Предоставленный отрывок:
Может быть такая оценка была и завышенной, но над содержанием этого закона мы, я имею в виду в первую очередь моих коллег по комитету и фракции «Смена — Новая политика» Игоря Муравьева, Виктора Балалу, Андрея Головина и, конечно же вышеупомянутого Г. С. Жукова, работали сверхтщательно с максимальным напряжением сил.

Эта работа была наиболее плодотворной и интересной, но события в стране не давали, к сожалению, спокойно этим заниматься.

 

500 дней и другие страсти-мордасти

В конце 1990 года Ельцин вел нескончаемую борьбу за перетягивание каната у союзного руководства. При этом, насколько сейчас это видится, такое перетягивание было не намного умнее того, что вытворял упомянутый ранее Октябрьский район. Шли попытки переподчинения союзных предприятий России, хотя никакого аппарата в виде министерств, в отличие от союзного, у Российского Правительства практически не было. Однако предприятиям хотелось свободы от диктата ведомств, и эти усилия ельцинской команды позволяли им не подчиняться никому. Хаос нарастал, и все надеялись, что с выполнением программы перехода к рыночной экономике все проблемы будут решены.

И все споры шли вокруг этих самых программ. Явлинский внес свою программу под названием «500 дней» на всеобщее обсуждение.

Что можно про нее сказать? Тогда-то я с превеликим усердием штудировал толстую книжицу, включающую не только концепцию, но и приложенные к ней макеты законов. Но депутаты постарше смотрели на эти документы с большим скепсисом.

Помню, как то раз в обед мы с Сашей Уткиным, горячо споря по поводу какого то из пунктов этой программы оказались за одним столом с Зоей Афанасьевной Корниловой, депутатом от Якутии, бывшей до этого (как мы тогда говорили в «миру») заведующей сектором института экономики комплексного освоения природных ресурсов Севера Сибирского отделения АН СССР и являющейся Председателем Комиссии Совета Национальностей по вопросам социального и экономического развития автономных республик, областей и округов малочисленных народов. Она, послушав нас, с печальной улыбкой сказала: «Ребята! Да разве можно переделать страну, за какие-то 500 дней? Нужны десятилетия!»

Суть задания:
Кто, согласно отрывку о программе «500 дней», внес эту программу на всеобщее обсуждение?

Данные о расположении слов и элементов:

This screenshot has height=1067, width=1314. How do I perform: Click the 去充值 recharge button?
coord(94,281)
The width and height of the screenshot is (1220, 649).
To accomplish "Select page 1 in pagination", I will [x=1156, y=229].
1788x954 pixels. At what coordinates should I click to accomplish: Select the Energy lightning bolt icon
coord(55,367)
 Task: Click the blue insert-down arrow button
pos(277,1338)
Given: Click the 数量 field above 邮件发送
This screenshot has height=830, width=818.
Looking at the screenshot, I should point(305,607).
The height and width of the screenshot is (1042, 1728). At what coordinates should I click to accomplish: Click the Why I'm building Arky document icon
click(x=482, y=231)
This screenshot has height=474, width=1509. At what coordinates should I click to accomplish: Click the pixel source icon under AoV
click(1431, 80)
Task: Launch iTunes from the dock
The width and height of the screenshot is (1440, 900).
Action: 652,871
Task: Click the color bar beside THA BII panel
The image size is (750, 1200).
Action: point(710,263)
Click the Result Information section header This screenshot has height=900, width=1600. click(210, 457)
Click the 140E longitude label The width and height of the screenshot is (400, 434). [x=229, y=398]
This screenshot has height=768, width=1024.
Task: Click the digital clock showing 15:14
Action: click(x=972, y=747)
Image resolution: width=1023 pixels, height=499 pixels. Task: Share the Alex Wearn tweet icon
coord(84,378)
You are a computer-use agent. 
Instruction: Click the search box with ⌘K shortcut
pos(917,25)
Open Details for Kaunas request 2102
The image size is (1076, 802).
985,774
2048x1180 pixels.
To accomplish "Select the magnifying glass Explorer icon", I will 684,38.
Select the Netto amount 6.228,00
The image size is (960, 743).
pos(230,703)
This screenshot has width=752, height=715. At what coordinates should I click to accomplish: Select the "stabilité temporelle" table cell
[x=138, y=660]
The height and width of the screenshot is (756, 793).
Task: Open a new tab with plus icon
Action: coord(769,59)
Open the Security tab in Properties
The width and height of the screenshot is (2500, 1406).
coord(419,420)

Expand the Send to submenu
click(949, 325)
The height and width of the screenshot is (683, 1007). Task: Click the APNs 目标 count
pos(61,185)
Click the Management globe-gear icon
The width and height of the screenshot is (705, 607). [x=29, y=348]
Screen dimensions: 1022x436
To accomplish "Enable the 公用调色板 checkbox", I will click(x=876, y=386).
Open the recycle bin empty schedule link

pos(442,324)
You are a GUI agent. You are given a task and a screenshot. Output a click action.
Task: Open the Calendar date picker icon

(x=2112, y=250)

Ответ:
Явлинский.